Da James Franco a Giuseppe Fiorello, da Shakespeare a Mattia Torre: il cartellone 2026/2027 trasforma il palcoscenico in uno spazio di libertà, confronto e immaginazione
Non è una stagione che cerca rifugio nell’intrattenimento. È una stagione che sceglie di attraversare il presente.
Con il claim “La più saggia delle follie”, il Teatro Ambra Jovinelli presenta il cartellone 2026/2027 e rilancia la propria identità di luogo vivo, inquieto e necessario, dove il teatro torna a essere uno strumento per osservare il mondo, metterne in discussione le contraddizioni e immaginare nuove possibilità.

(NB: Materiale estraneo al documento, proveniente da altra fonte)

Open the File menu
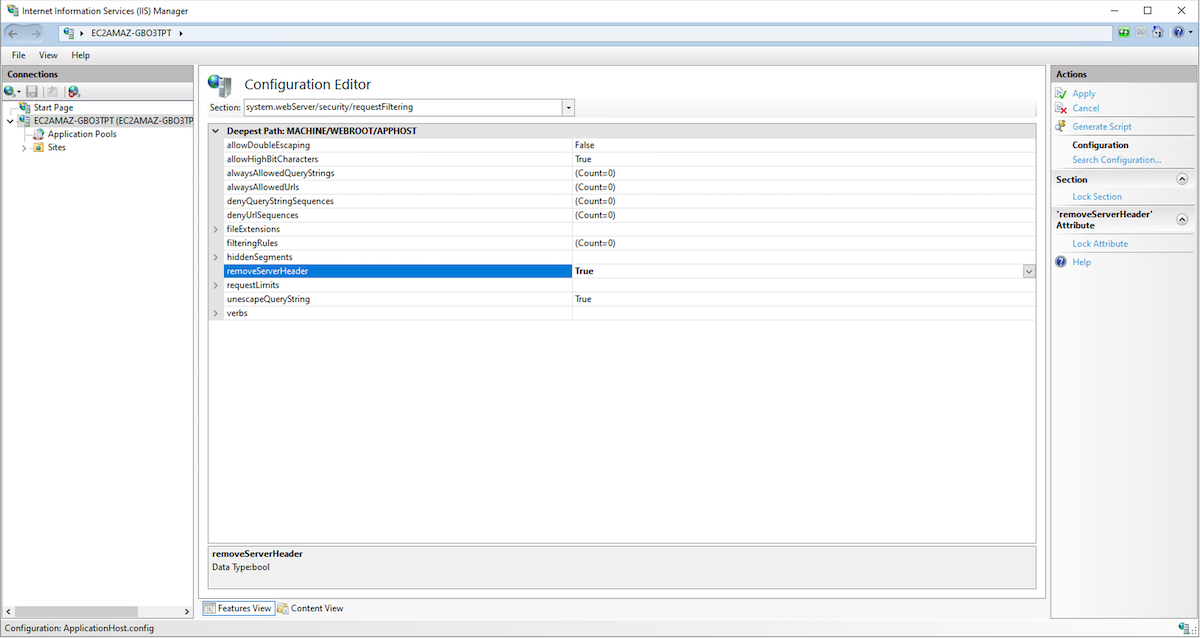Viewport: 1200px width, 638px height. pos(19,55)
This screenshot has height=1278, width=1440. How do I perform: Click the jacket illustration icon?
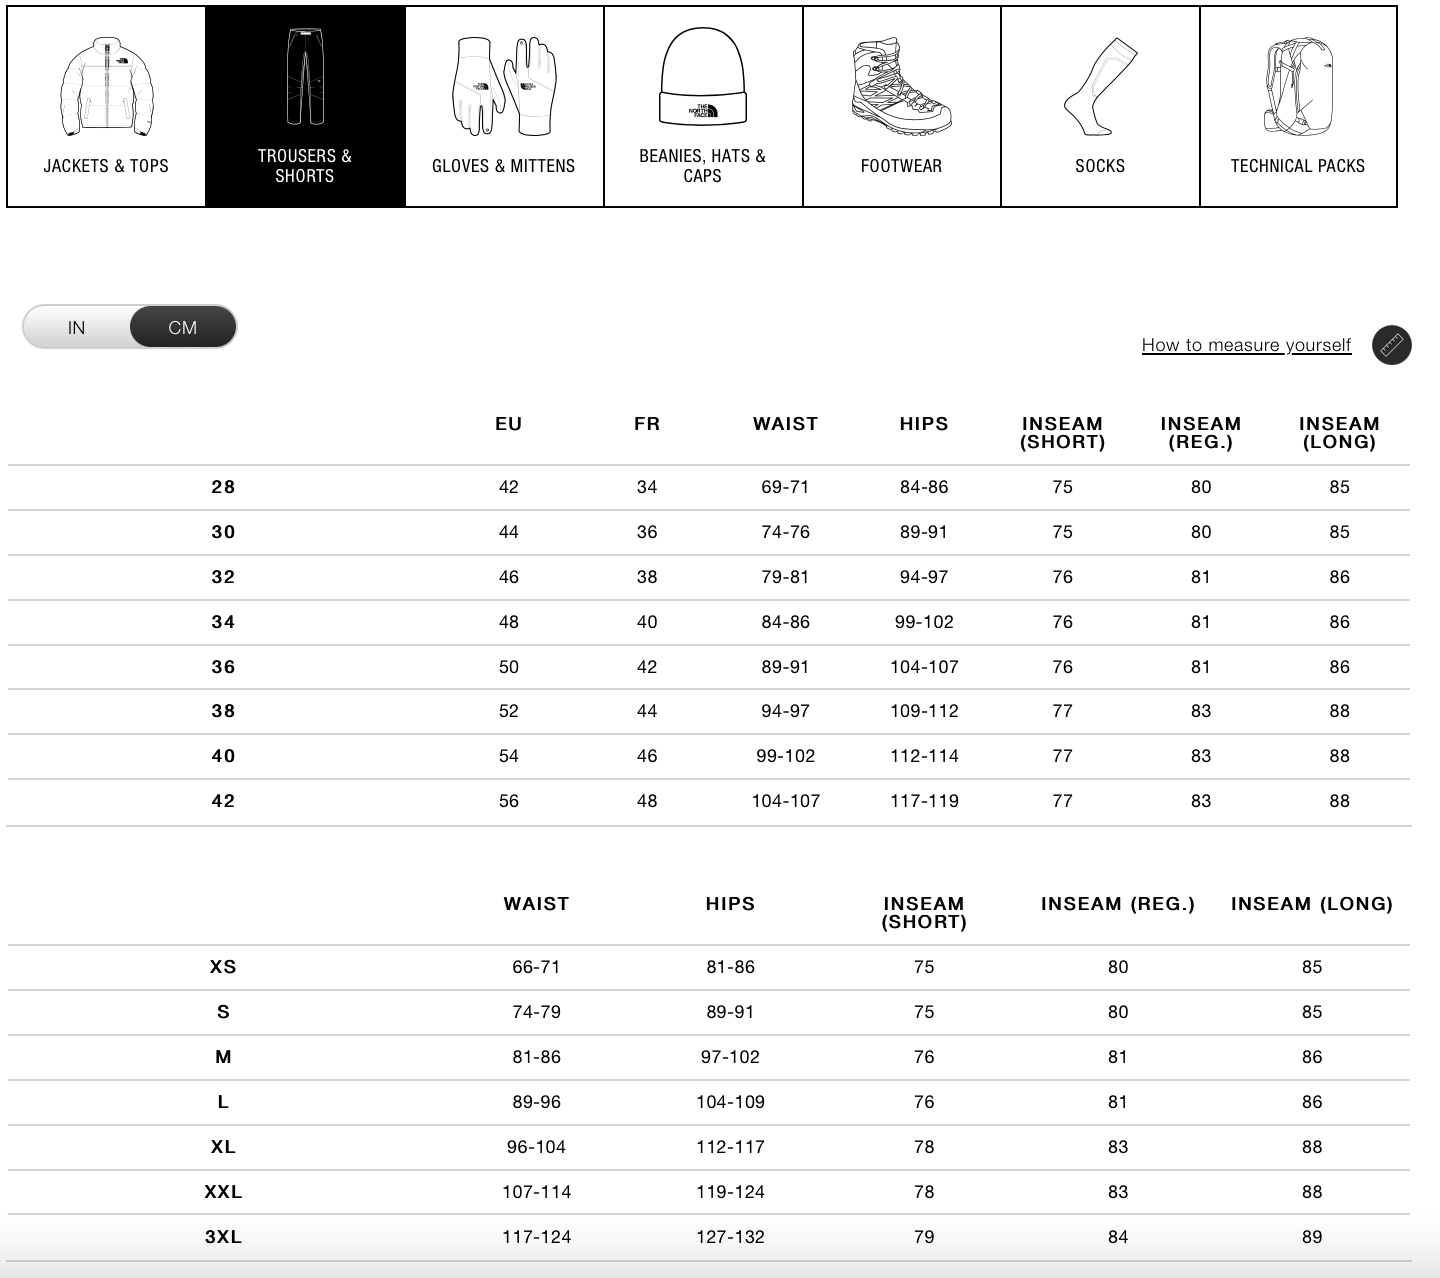point(106,87)
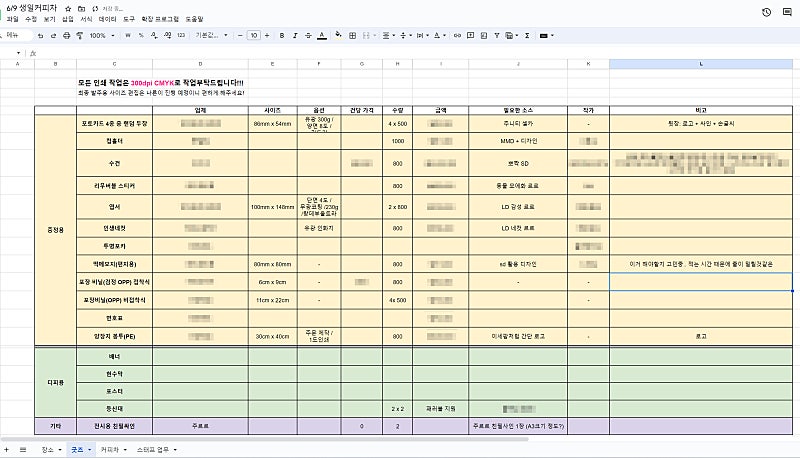Click the font size input field

tap(254, 36)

In un’epoca segnata da conflitti, trasformazioni sociali e fragilità collettive, la storica sala romana sceglie di affidarsi alla forza della scena, all’ironia, alla poesia e alla capacità degli artisti di raccontare ciò che spesso sfugge al linguaggio quotidiano. Ne nasce una programmazione che intreccia classici e nuove drammaturgie, comicità e riflessione civile, grandi nomi e linguaggi innovativi.

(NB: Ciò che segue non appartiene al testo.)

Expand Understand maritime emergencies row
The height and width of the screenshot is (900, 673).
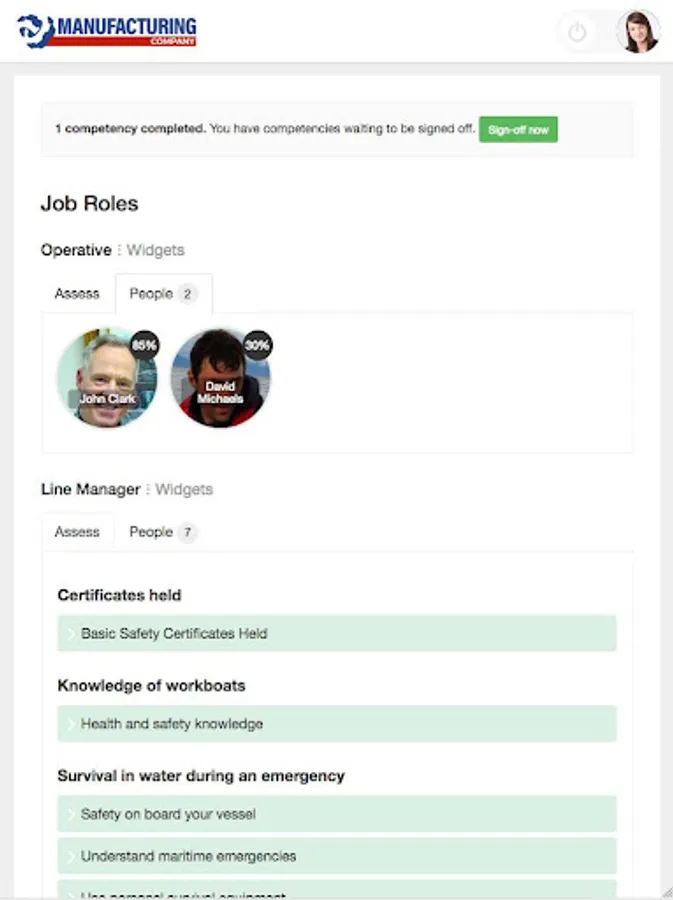[x=336, y=856]
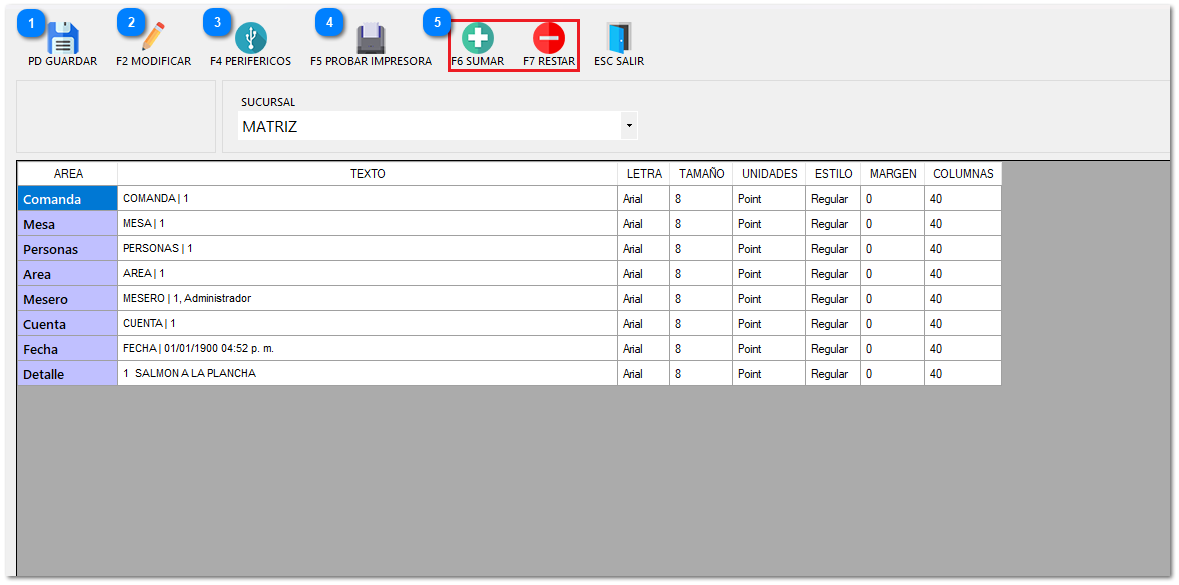Click the TEXTO column header
This screenshot has height=585, width=1179.
click(x=367, y=174)
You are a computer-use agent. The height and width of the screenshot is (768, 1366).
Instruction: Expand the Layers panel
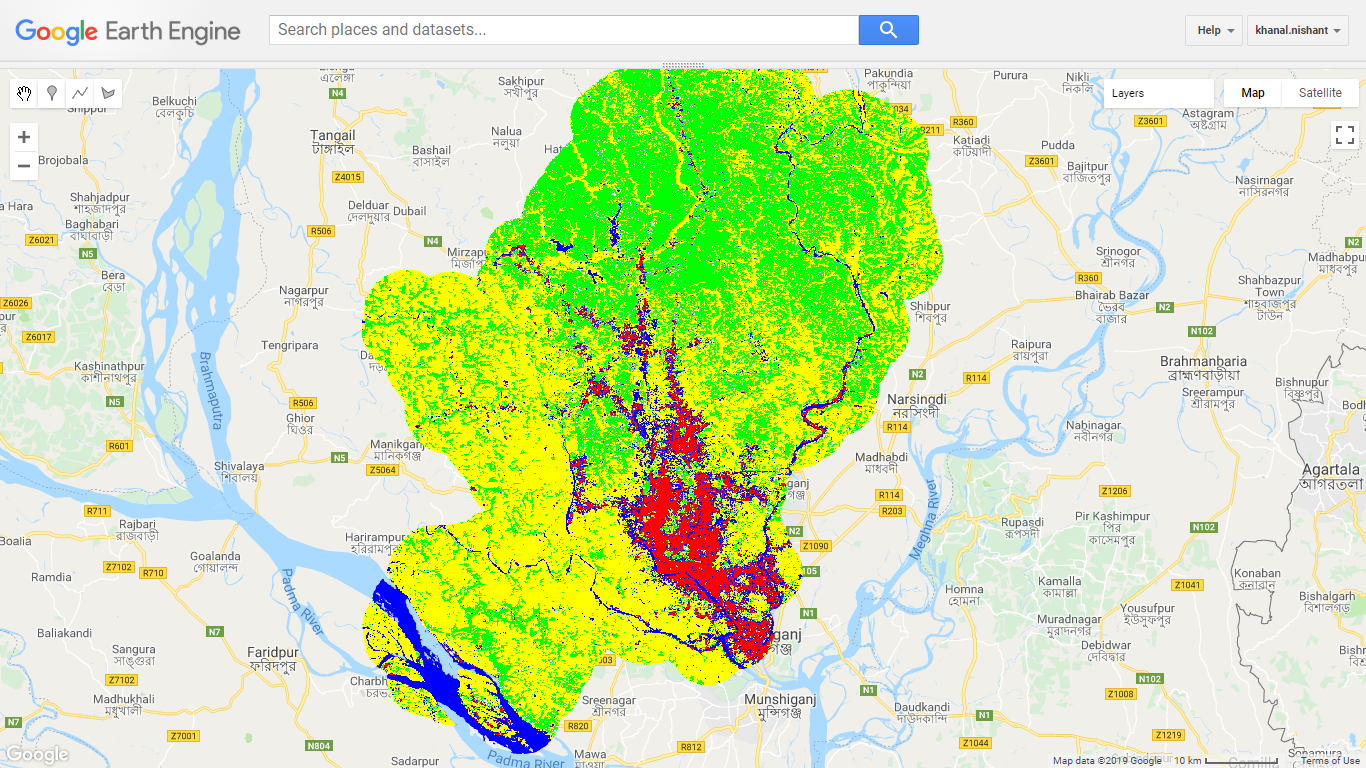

Ad aprire il sipario sarà un evento internazionale destinato a far parlare di sé. Tra cinema, performance e racconto visionario, “Desert Films” porta a Roma James Franco, autore, regista e interprete di un’opera che esplora il desiderio di celebrità, il potere delle immagini e il lato più oscuro della fama. Un debutto che conferma la vocazione internazionale dell’Ambra Jovinelli e inaugura una stagione pronta a sorprendere.
Accanto alle produzioni più sperimentali trovano spazio alcuni dei protagonisti più amati della scena italiana. Paolo Calabresi, Valerio Aprea e Luca Bizzarri affrontano identità, politica e trasformazioni sociali con gli strumenti dell’ironia e della satira, mentre Arianna Porcelli Safonov e il progetto queer “Drag Ring” portano sul palco nuovi sguardi sul contemporaneo, tra partecipazione, provocazione e divertimento.

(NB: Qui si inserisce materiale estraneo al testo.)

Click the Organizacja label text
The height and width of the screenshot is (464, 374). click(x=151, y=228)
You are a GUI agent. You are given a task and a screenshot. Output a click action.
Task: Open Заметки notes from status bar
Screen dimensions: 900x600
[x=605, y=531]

Il cuore della stagione batte però anche nelle grandi storie. Da “Closer”, celebre testo di Patrick Marber sulle relazioni sentimentali, a “Le ultime lune” con Alessandro Haber, passando per “Figli”, l’ultima straordinaria eredità artistica di Mattia Torre, il cartellone attraversa emozioni private e questioni universali, raccontando desideri, paure e fragilità che appartengono a tutti.
Come ormai da tradizione, il periodo delle festività vedrà protagonista Ferzan Ozpetek con il nuovo spettacolo “Ruoli secondari”, ulteriore tappa di un legame artistico che negli anni ha trasformato l’Ambra Jovinelli nella sua casa teatrale romana.
Tra gli appuntamenti più attesi spicca “Incendi” di Wajdi Mouawad, considerato uno dei capolavori assoluti della drammaturgia contemporanea. Un’opera che parla di guerra, memoria e identità e che arriva in un momento storico in cui il tema del conflitto torna a interrogare con forza le coscienze collettive.
Lo sguardo sul presente prosegue con “Educazione sentimentale”, il nuovo lavoro di Ivan Cotroneo interpretato da Giuseppe Fiorello, dedicato ai modelli di mascolinità e alle loro contraddizioni, e con una rilettura di “Otello” che pone al centro la violenza di genere e i meccanismi del possesso, affidando il ruolo del protagonista a Giacomo Giorgio, volto amatissimo dalle nuove generazioni.
Non mancano la grande commedia e l’umorismo intelligente. Da “Le nostre donne” a “Capitol’ho” con Ale&Franz, fino all’intramontabile successo di “Perfetti sconosciuti”, la comicità continua a rappresentare uno dei pilastri dell’identità dell’Ambra Jovinelli: uno strumento capace di alleggerire, ma soprattutto di comprendere meglio la realtà.
A completare il percorso, spettacoli che interrogano il rapporto tra individuo e potere, come “Scheda bianca”, tratto da José Saramago con Rocco Papaleo protagonista, e “Molière – L’arte della beffa”, che vede Alessio Boni dare vita a uno dei più grandi rivoluzionari della storia del teatro.
La nuova stagione conferma così la missione del Teatro Ambra Jovinelli: essere uno spazio aperto e inclusivo, capace di parlare a pubblici diversi senza rinunciare alla profondità, un luogo dove il racconto dal vivo continua a rappresentare uno degli strumenti più potenti per interpretare il presente.
Perché, in fondo, la più saggia delle follie resta ancora quella di sedersi in platea, spegnere il telefono e lasciare che una storia ci cambi lo sguardo sul mondo.